### Tarea asignada
En el fragmento sobre Bataille, enumera por favor todos los verbos en infinitivo de la cita que lleva la referencia (XI, 286).

El equívoco es, pues, inevitable; es insuperable. No es otra cosa que el equívoco del sentido mismo. El sentido debe significarse, pero lo que fabrica el sentido, o el sentido del sentido, si se quiere, en verdad no es otra cosa que “esta libertad vacía, esta transparencia infinita de aquello que, en definitiva, ya no tiene la carga de poseer un sentido” (VI, 76). Bataille no cesó de arrojar esta carga, no escribió sino para descargarse de ella –para alcanzar la libertad, para dejarse alcanzar por ella–, pero escribiendo, hablando, no podía sino cargarse otra vez de alguna significación. “Consagrarse por una posición de principio a este silencio y filosofar, hablar, es siempre turbio: el deslizamiento sin el cual el ejercicio no sería es entonces el movimiento mismo del pensamiento” (XI, 286). El equívoco es pasar por el pensamiento para despojar la experiencia del pensamiento. Es la filosofía, es la literatura. Y con todo, la experiencia despojada no es una estupidez –aun si en ella hay estupor.

### Extractos de registros
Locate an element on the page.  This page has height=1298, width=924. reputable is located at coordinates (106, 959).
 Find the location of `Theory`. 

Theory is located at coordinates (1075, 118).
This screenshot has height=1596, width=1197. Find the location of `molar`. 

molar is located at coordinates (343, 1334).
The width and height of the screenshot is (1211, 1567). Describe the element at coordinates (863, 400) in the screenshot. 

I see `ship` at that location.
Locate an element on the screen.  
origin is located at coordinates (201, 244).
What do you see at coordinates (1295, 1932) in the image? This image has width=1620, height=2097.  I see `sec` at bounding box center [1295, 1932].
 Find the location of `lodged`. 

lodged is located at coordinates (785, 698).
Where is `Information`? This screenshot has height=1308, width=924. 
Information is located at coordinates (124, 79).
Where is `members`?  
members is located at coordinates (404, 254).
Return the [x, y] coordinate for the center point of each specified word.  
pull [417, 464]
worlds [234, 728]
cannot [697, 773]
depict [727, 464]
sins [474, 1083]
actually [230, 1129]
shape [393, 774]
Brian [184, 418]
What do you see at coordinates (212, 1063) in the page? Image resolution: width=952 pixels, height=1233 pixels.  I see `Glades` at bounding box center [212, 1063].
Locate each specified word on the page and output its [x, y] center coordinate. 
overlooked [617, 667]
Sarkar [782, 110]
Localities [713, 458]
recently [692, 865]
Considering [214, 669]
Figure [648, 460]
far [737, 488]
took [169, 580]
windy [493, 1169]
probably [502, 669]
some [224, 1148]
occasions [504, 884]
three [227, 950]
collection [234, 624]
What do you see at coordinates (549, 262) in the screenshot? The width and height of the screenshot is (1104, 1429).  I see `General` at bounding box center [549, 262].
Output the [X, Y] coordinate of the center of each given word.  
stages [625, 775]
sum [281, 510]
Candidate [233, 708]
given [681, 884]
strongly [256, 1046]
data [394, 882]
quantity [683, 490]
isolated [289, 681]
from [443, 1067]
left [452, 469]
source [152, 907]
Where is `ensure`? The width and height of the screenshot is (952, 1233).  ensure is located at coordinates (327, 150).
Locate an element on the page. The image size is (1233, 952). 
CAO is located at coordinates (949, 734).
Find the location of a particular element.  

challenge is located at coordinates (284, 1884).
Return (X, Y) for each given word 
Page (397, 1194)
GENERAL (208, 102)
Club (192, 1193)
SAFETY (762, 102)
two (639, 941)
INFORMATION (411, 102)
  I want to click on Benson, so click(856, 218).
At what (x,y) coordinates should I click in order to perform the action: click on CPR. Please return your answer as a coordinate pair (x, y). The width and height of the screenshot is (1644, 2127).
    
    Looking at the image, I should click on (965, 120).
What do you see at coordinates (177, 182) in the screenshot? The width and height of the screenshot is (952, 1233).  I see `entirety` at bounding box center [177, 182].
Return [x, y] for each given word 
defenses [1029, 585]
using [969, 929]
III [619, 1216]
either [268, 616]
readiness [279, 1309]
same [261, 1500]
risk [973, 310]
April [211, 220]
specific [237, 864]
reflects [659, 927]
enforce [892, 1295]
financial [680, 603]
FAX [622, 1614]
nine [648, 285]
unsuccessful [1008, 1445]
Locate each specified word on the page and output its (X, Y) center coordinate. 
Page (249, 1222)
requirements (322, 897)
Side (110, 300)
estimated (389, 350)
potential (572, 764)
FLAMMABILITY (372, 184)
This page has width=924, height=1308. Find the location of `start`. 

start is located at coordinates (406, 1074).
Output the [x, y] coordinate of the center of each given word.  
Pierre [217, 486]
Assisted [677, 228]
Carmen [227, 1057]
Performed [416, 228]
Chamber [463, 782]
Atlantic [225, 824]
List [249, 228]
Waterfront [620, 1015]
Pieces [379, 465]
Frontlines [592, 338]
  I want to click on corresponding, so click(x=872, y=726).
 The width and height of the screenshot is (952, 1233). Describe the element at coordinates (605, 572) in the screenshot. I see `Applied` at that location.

### Resultado
Consagrarse, filosofar, hablar